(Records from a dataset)
******************************

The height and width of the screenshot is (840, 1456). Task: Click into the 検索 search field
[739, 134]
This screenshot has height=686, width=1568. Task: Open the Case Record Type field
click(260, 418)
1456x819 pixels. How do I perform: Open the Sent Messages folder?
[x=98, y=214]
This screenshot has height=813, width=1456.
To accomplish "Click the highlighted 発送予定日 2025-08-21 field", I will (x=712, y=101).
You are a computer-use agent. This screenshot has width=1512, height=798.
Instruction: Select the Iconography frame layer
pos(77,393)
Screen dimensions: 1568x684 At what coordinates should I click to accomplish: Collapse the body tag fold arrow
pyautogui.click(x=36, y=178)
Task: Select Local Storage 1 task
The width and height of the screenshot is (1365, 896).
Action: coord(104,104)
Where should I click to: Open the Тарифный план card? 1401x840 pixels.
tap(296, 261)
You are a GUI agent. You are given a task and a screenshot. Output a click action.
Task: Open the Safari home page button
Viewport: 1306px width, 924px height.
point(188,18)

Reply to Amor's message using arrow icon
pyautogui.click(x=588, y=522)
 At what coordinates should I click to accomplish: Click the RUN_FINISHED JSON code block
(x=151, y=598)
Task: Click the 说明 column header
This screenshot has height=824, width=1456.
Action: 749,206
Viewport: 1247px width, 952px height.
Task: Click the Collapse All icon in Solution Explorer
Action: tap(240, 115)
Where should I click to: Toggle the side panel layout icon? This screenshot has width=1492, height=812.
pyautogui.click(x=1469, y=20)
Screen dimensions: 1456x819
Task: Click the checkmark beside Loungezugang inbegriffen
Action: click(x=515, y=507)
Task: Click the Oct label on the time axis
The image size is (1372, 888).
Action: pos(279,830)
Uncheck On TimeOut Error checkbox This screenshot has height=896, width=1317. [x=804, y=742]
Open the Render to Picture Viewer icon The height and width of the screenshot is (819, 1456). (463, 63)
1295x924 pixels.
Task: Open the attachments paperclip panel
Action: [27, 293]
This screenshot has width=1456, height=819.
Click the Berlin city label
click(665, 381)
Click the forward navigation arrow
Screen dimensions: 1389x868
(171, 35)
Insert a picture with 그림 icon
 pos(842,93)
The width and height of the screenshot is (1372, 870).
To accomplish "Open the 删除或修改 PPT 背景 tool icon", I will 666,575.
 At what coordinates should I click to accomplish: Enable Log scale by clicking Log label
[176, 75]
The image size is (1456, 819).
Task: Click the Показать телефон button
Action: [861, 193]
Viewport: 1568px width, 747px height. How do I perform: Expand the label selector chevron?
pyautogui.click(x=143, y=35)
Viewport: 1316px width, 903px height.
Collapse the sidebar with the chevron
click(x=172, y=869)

******************************

Lines holding the string "agent" must be copied out of the entries above.

You are a computer-use agent. This screenshot has width=1512, height=798.
You are a GUI agent. You are given a task and a screenshot. Output a click action.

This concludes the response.